● **WRITTEN PROBLEM**
Can you write out the records word for word, starting at the very beginning and ending with the line that contains "Looking at the screenshot, I should pos(26,422).", both ends included, leaving the pictures out?

Records from a dataset
+ + + + + + +

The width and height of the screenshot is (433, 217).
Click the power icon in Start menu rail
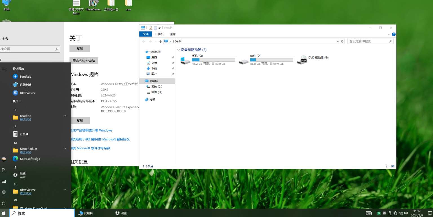(4, 203)
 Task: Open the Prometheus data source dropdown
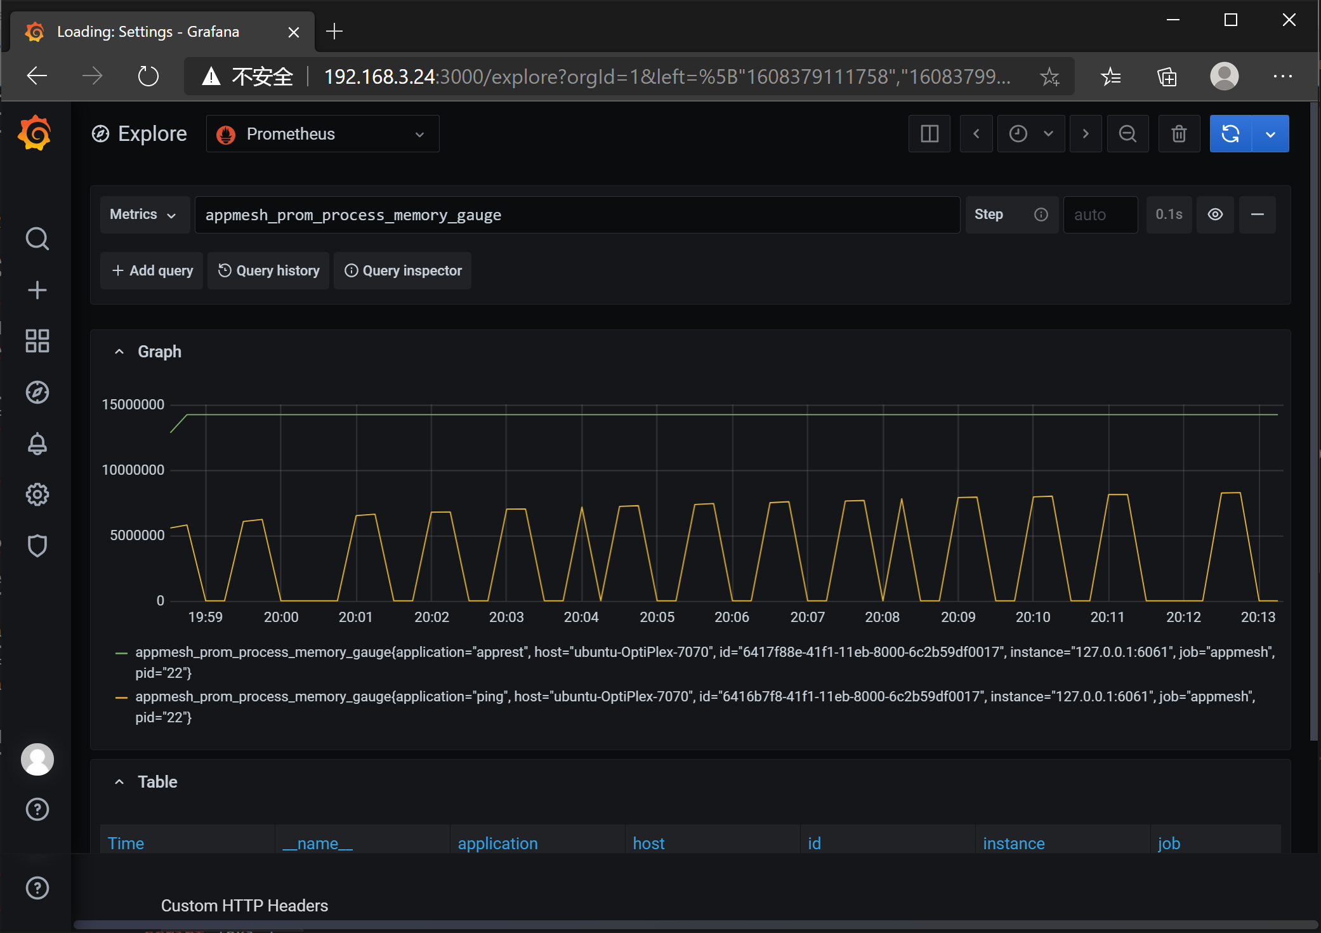pyautogui.click(x=322, y=134)
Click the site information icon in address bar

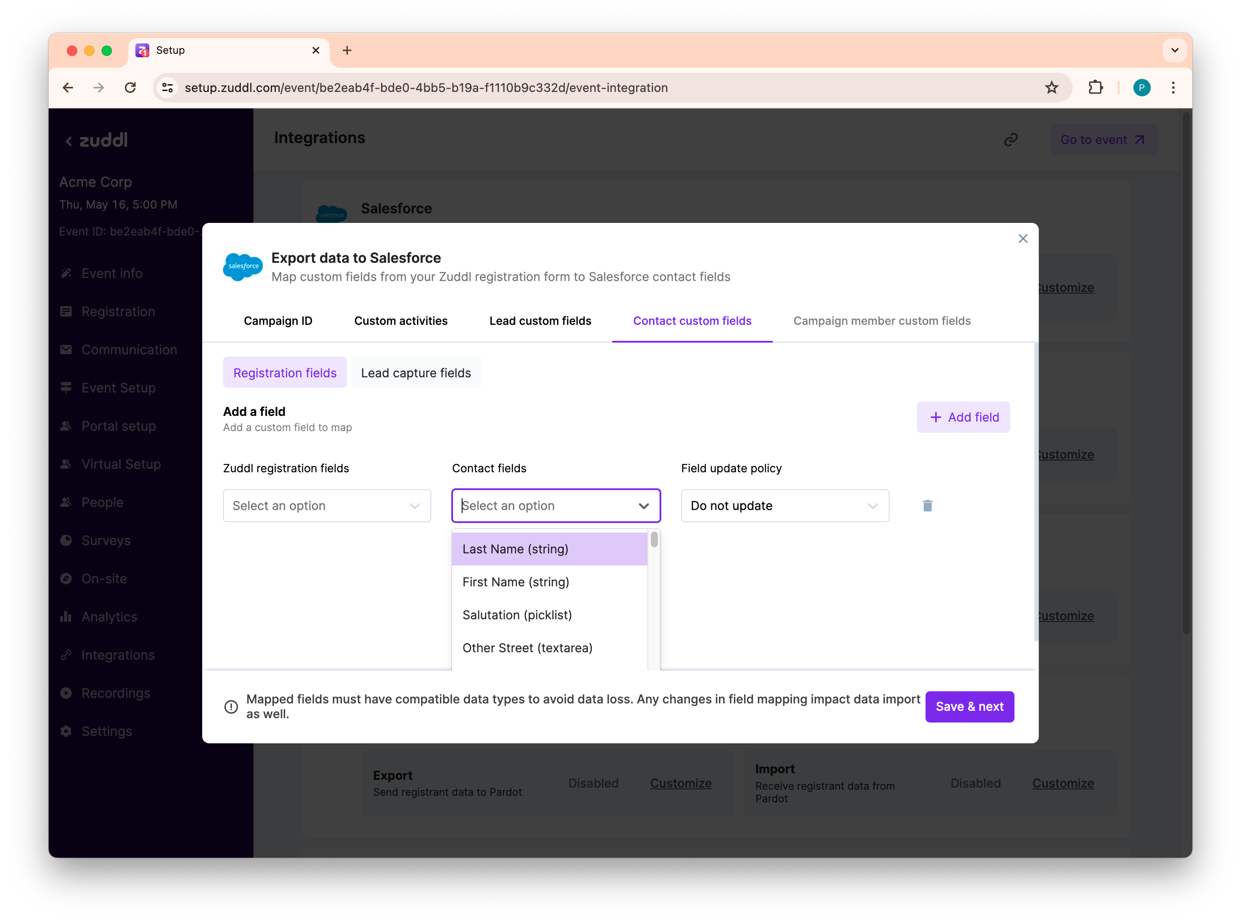(x=167, y=88)
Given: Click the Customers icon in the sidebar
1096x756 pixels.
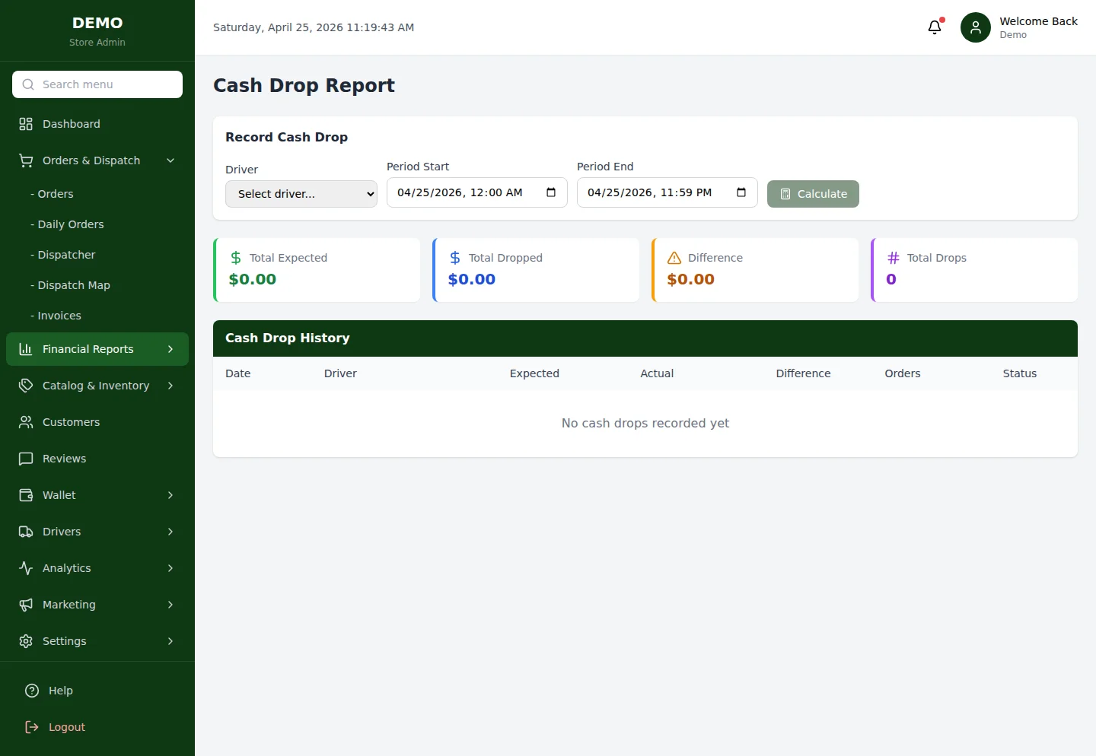Looking at the screenshot, I should pos(26,422).
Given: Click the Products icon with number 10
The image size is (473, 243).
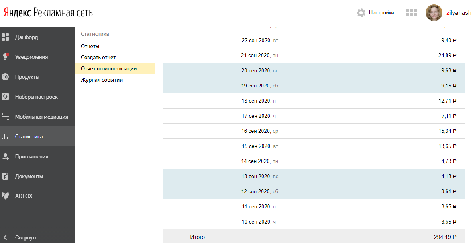Looking at the screenshot, I should (5, 77).
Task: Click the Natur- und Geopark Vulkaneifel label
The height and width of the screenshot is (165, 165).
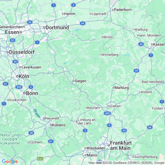Action: (10, 139)
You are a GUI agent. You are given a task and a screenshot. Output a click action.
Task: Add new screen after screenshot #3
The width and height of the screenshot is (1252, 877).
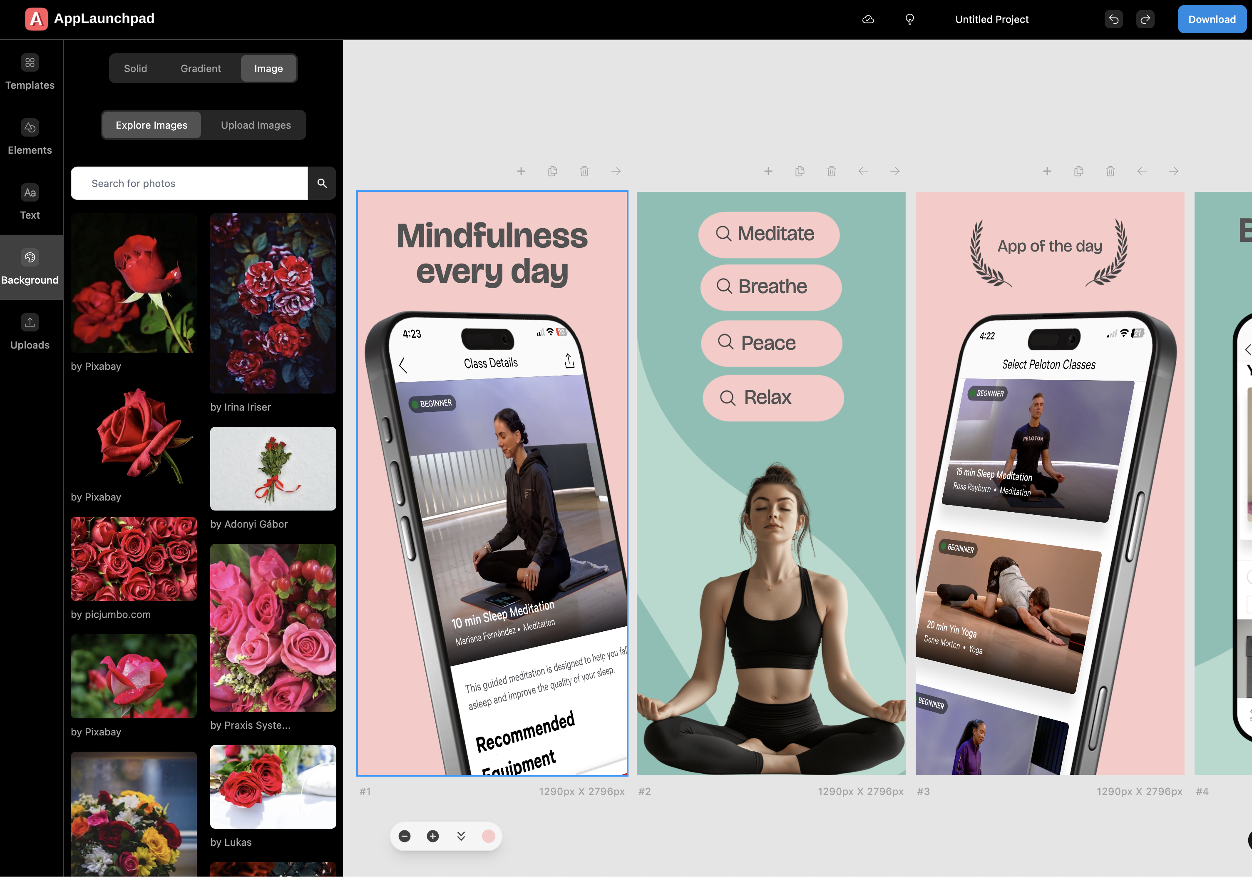(x=1047, y=171)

+ + + + + + +

● **EXERCISE RESULT**
The width and height of the screenshot is (433, 217).
Click the power icon in Start menu rail
(4, 203)
 Task: Open the Prometheus data source dropdown
pyautogui.click(x=322, y=134)
Click the site information icon in address bar

(x=167, y=88)
Given: Click the Customers icon in the sidebar
1096x756 pixels.
Looking at the screenshot, I should pos(26,422).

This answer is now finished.